Alice picked him up and cleaned him off, soothed him and petted him. Edwin returned and charged madly up into Hebe’s room, which they regard as their Final Sanctuary. We had thought we ought to persevere for a while, give them a chance to get used to the things; but seeing how terribly distressed he was, they took the collar off.
Meanwhile Miguel had taken off like a rocket over the garden wall and off into the woods. But he didn’t come back.
We searched and we called, after two nights went by we notified PetLog Lost and Found online, we notified the vet and the neighbours. A delegation went down to where the woods extend, calling and calling. Edwin kept vigil in the garden. The birds (who don’t care much about Edwin because he’s black and white and they can see him; Miguel is black and an incomparable hunter) had a field day, flying everywhere, swinging on the creepers and perching on the fences, enjoying the seed-feeders.

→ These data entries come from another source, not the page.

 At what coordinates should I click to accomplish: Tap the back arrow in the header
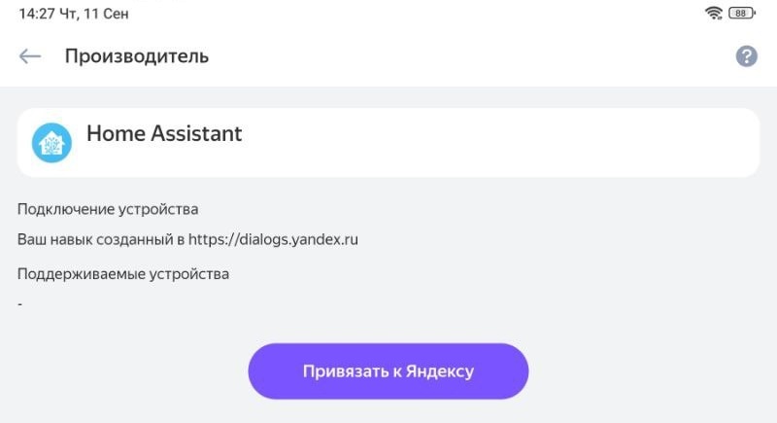(x=30, y=56)
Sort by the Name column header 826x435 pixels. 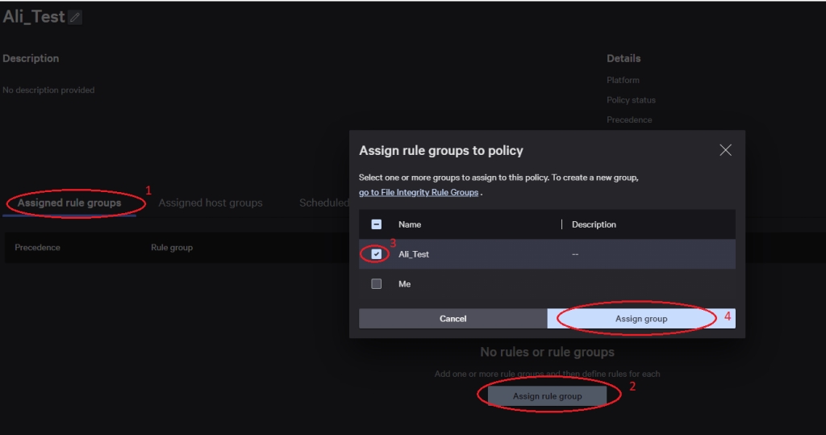(410, 224)
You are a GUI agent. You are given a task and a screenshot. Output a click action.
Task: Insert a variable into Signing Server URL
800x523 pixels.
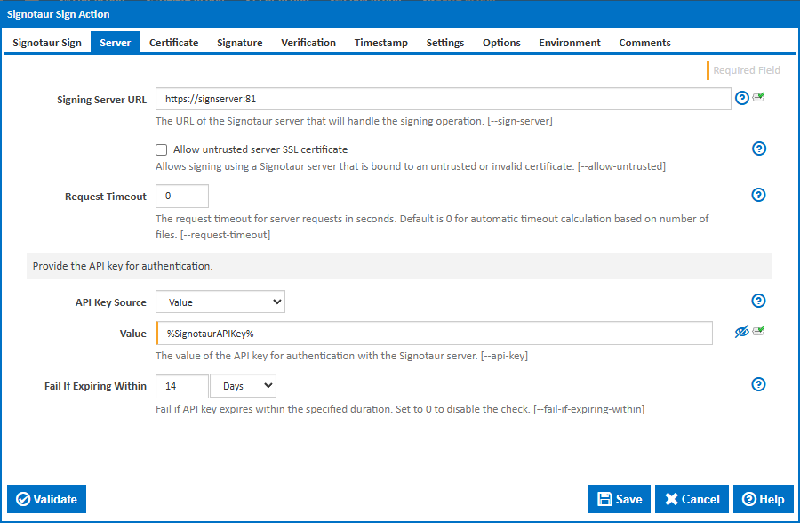(x=757, y=98)
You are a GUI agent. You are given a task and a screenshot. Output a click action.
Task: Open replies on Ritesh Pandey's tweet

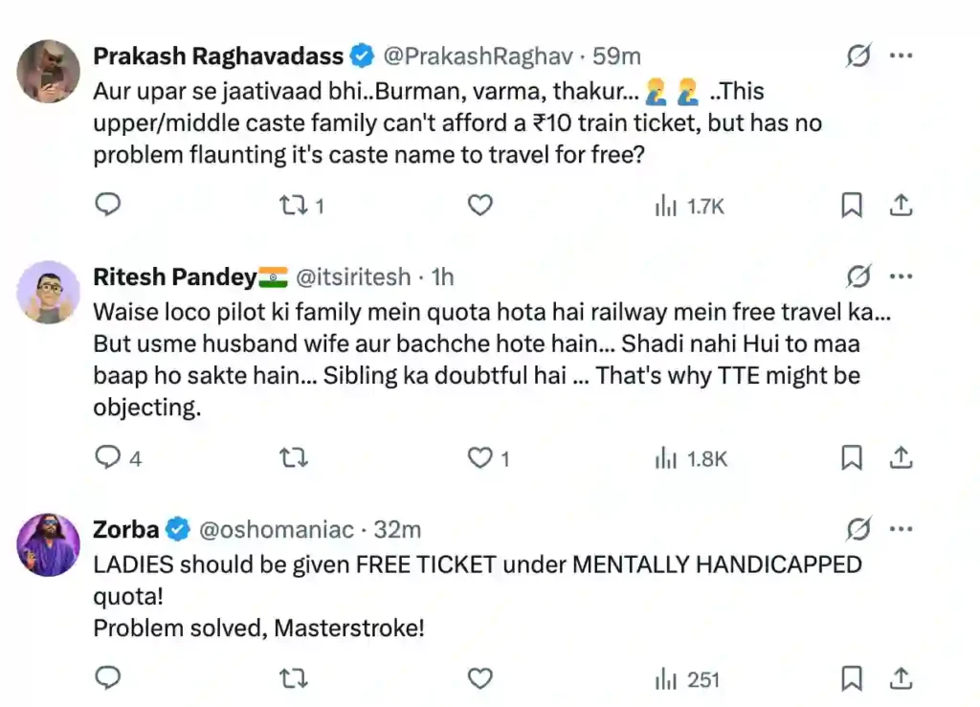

Another night went by. A pall of heaviness, a miasmic mist of sorrow and sadness descended over and right into the household. Lost. Injured? Trapped? Hurt? Frightened? Attacked? The household grieved.
Of course, we also prayed. Prayed and prayed and prayed. Each in her own way.

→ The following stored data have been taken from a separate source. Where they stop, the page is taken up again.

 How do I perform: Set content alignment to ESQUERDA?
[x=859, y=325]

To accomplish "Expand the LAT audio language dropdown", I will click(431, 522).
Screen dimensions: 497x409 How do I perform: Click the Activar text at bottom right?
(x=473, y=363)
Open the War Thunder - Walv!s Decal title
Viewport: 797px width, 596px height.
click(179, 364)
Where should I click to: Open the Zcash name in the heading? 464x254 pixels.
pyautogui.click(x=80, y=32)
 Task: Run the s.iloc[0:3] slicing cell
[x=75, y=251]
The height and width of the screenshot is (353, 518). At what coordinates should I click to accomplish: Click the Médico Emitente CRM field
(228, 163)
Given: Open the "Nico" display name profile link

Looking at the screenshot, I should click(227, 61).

And a funny thing happened.
My friend Pearl is a very spiritual woman. She lives in the thin place between earth and heaven, and in her every waking and sleeping moment she is alert to each movement of the Spirit, the quietest whisper of the divine. And though she had already not long ago kindly given me two notebooks, the last time I saw her she gave me another one, with watercolours on it by her gifted friend Wendy Yeo, which I liked so much I made it into my intercessions book, being both beautiful and the perfect size. You are all in it. Yes, you. If you are reading this, you are in it and I pray for you most days.
And yesterday morning as usual, in my prayers, regarding the day and its tasks I prayed for what the day held. For the world and its needs I asked for the things the world needs most – reverence for God and love for the Earth, kindness and humility, simplicity, integrity in government; and, especially in these present days, hope. For the Church and her life I prayed that she might live the Gospel she preaches, and be filled with the Holy Spirit.
Then, before the closing prayers, as always I picked up my little intercessions book and prayed through the list. I added Miguel’s and Edwin’s names to the list, thinking that I had been remiss in not doing this long ago; they are, after all, members of our household. And I prayed and prayed and prayed for Miguel. I beseeched the Lord, who knows when even a sparrow falls, to watch over him, wherever he was. I asked Him to see him safely home. The Lord thought maybe Heaven was his home like everybody, but I insisted that here on Earth our house was his home, and he should come back here, the place of refuge God had given him, little rescue cat, on Earth.
After some time of bending the Lord’s ear, it was time to get on with the day, so I finished off the closing prayers. But before I packed up, the Lord suggested I look properly at my intercessions notebook. He pointed out to me the picture on it, which I have got so used to seeing I no longer see it at all – I just see an intercessions book not a picture, now.
This is the picture on the front.
And this is the picture on the back.
Let me remind you.
Miguel, a little black cat with yellow-green eyes, lost in the wood. Wearing his collar we had put on to keep the birds in the garden safe. Petitioning on his account the Lord whose eye is on the sparrow.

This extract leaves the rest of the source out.